At first, the challenges are simple: Iris doesn’t eat meat, but Shepard offers her $10,000 to consume her dinner of steak and foie gras. Conway hasn’t touched a drop in years, but when offered $50,000 and a bottle of vintage Scotch, it’s temptation time. Those who don’t wish to participate are threatened with violence from Shepard’s sadistic right hand man and valet, Bevans (Jonny Coyne). Eventually, the stakes are raised, our participants asked to do such inhuman things as beat each other with canes, stab each other with an ice pick, and survive several minutes submerged in water. If they don’t agree, they “leave the game.” Of course, there can only be one winner, though we’re never certain if Shepard will make good on his promises or not.
If you go in expecting an aggressive bit of arterial spray splatter, then Would You Rather? is not the film for you. Yes, there is a sequence or two when the body’s own physique fuel is offered up in bright red rivers, but these moments are few and far between. Instead, writer Steffen Schlachtenhaufen and director David Guy Levy want to go for the psychological horror angle, and for the most part, they succeed.
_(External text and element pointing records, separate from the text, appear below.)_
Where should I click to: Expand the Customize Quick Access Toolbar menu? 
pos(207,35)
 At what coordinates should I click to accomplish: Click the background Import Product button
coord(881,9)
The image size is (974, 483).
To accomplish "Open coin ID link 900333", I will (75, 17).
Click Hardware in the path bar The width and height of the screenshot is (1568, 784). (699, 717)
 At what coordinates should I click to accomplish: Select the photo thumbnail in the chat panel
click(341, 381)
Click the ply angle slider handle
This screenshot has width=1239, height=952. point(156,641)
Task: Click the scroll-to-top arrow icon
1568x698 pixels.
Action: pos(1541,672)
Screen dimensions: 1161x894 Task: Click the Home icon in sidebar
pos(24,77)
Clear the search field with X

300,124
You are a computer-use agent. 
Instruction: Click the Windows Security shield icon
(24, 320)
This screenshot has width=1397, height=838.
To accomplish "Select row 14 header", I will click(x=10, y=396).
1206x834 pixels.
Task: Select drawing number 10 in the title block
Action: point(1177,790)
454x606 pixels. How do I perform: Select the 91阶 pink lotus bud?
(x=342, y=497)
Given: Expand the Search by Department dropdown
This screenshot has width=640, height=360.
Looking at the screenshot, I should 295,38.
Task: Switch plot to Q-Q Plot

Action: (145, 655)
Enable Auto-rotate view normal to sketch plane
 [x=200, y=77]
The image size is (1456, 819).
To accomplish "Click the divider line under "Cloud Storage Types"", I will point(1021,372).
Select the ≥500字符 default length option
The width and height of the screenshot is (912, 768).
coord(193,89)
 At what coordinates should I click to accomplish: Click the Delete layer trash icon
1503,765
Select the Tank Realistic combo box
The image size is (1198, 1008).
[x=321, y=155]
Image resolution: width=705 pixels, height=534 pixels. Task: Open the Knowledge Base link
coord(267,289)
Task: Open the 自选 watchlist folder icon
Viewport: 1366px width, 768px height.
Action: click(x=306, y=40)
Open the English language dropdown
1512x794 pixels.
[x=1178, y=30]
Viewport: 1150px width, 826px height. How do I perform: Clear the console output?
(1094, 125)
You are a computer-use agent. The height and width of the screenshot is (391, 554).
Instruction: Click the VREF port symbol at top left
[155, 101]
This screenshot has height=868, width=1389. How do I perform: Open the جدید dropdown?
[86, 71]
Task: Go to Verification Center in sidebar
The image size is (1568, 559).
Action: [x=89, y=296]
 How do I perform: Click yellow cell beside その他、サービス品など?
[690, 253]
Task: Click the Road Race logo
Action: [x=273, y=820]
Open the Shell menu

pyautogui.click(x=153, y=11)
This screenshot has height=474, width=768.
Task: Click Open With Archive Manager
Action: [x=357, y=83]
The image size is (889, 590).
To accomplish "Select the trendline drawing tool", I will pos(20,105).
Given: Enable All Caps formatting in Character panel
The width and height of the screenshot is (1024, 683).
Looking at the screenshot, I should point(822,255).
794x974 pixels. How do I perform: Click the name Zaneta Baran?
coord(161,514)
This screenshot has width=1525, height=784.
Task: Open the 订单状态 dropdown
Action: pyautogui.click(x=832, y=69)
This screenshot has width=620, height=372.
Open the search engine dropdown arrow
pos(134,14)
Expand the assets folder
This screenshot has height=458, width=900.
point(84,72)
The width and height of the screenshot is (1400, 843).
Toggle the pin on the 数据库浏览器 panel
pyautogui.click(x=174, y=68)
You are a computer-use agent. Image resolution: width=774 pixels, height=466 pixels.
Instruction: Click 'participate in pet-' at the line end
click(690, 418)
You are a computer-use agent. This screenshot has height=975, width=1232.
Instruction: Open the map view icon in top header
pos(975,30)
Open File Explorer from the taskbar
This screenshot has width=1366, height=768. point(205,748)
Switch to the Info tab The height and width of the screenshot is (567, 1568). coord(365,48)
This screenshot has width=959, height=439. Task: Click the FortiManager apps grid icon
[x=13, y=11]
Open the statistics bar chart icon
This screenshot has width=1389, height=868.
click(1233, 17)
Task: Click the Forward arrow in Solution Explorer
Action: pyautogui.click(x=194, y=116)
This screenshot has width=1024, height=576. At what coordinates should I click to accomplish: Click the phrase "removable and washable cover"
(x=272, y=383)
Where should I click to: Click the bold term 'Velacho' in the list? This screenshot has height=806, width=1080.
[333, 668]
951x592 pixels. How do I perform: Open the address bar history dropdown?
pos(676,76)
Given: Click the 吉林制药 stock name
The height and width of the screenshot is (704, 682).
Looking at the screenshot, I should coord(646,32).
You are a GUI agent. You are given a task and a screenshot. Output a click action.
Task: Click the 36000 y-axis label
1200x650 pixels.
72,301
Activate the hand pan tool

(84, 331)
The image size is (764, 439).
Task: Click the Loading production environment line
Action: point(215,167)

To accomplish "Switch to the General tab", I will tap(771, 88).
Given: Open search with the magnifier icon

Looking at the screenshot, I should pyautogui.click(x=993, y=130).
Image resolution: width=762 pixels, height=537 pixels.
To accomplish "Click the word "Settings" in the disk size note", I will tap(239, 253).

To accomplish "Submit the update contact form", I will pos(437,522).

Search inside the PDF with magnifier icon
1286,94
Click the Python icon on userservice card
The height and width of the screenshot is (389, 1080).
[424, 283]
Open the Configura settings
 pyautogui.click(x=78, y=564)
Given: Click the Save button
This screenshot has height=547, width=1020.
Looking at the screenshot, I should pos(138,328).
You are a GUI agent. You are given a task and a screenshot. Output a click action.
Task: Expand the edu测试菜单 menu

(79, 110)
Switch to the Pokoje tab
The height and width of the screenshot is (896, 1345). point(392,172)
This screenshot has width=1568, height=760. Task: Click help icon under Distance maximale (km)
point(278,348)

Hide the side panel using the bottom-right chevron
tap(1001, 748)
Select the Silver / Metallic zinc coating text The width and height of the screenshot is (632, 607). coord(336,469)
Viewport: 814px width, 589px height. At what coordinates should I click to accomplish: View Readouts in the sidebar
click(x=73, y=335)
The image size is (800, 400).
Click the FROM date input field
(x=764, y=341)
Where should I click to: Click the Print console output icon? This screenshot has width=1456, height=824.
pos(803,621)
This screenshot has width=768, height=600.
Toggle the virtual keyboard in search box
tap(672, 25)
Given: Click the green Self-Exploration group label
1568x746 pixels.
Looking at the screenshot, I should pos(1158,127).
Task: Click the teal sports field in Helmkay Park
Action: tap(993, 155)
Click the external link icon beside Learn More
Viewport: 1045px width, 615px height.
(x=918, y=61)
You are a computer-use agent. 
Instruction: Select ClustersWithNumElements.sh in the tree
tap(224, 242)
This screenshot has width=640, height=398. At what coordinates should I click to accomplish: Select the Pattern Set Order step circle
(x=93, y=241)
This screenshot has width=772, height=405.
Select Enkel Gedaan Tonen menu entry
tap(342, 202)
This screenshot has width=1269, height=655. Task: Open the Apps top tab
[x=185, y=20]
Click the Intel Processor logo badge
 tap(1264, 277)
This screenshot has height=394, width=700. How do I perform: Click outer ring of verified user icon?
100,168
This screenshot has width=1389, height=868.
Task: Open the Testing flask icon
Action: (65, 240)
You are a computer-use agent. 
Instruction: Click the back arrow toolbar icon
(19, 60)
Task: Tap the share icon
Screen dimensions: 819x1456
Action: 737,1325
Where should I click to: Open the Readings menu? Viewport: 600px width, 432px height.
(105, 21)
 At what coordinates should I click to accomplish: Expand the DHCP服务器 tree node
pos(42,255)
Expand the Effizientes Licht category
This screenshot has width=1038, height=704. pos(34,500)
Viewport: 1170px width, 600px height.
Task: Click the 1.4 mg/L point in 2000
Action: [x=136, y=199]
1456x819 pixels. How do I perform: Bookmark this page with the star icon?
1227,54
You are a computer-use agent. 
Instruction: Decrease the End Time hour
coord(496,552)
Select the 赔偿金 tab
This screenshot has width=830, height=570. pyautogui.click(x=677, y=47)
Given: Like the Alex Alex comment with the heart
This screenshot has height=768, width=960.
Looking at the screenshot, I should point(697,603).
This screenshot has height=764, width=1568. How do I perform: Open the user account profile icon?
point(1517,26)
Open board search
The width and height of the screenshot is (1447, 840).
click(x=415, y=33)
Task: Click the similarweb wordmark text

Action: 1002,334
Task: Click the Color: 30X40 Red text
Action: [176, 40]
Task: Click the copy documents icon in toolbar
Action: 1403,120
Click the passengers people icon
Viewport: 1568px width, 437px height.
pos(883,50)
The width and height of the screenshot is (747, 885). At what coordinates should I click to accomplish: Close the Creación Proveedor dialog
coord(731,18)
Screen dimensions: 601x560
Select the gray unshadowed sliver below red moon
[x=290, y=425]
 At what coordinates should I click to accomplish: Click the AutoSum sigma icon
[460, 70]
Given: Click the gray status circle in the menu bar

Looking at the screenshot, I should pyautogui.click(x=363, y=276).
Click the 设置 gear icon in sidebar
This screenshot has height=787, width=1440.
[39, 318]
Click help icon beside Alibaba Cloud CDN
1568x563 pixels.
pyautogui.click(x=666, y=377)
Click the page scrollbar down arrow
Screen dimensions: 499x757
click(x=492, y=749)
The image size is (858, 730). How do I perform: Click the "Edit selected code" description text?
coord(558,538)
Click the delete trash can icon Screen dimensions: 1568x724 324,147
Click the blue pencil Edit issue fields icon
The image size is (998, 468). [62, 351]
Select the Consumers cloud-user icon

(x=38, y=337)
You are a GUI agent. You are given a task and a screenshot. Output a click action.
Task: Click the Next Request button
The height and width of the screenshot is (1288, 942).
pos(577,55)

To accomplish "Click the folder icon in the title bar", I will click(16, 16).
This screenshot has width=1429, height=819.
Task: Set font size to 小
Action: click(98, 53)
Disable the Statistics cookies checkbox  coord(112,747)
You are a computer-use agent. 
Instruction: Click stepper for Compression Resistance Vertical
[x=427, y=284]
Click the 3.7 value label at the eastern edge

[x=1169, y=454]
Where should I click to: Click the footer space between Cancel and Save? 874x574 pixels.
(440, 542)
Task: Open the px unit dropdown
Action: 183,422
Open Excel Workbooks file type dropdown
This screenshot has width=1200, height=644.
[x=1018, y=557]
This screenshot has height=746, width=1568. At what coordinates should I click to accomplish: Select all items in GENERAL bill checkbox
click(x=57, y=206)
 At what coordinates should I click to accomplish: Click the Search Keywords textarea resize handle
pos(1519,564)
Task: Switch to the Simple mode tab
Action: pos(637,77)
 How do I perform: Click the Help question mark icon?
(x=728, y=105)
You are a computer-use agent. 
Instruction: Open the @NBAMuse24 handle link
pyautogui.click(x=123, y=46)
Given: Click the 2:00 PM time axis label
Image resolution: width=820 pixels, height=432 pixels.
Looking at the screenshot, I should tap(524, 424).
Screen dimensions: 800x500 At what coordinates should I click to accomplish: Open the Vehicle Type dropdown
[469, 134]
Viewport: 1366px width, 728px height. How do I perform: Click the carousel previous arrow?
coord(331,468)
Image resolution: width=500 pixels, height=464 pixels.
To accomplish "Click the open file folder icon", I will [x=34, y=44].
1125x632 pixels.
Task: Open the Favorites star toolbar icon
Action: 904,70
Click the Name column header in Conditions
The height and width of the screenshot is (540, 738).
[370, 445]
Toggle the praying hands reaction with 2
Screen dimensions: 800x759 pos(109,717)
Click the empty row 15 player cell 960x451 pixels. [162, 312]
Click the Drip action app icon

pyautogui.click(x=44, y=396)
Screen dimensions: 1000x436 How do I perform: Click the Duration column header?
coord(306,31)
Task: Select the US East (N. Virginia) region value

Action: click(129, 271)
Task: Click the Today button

Sure, the movie’s pacing is all over the map and the final result a bit baffling (the ending does pack a punch, however), yet there are times when you get lost in the “either or” aspect of the premise and pray you don’t see a wheelchair bound woman whipped with a wooden rod. A razor blade to the eyeball? Well, that’s another story.
What anchors our attention is the work by Combs, Snow, and Grey. The first name on this list is one of the great underappreciated actors working today. Ever see his performance in Peter Jackson’s pre-Middle Earth scary movie, The Frighteners? It’s almost Oscar worthy. While his career has been unceremoniously saddled in a basic B-movie funk, he always manages to rise above the material. Here, he is just as good. Similarly, Snow and Grey play variations of the same distressed damsel. The former finds all the right sympathetic notes. The latter becomes the kind of hissable harpy who deserves whatever comeuppance the movie meters out.
Too bad the rest of the cast are so forgettable. Even when the punishment focuses on distraught war vet Travis, there is nothing about this victim we care about or sympathize with. Similarly, a couple of other actors here appear present as nothing but fodder for furthering the game’s deadlier elements. Schlachtenhaufen may be at fault for providing some very limited characterization, but the bland, generic quality to many of the performers present doesn’t help. Levy is also to blame for some of the movie’s misgivings. He doesn’t know how to build up a healthy strategy for suspense. After each “game,” there is an expositional let down that simple drains away the dread. That means, the next time Shepard opens his mouth and offers the new set of options, we are starting from square one, fright wise.
Luckily, there’s enough here to keep us interested and engaged. Even when the choices are borderline buffoonish and/or the script throws in a wholly unnecessary bit of sexual assault (Shepard’s son Julian is a non-entity kept around for attempted rape reasons only), we want to see where all this goes, what price our winner will pay beyond the standard loss of humanity. In this case, the ending helps heal some of the wonky wounds left over from the previous 80 minutes. If given the choice between most of the low budget horror rip-offs and Would You Rather? , the choice is fairly simple. Pick this film and you’ll be mildly entertained. Anything else is a complete crap-shoot.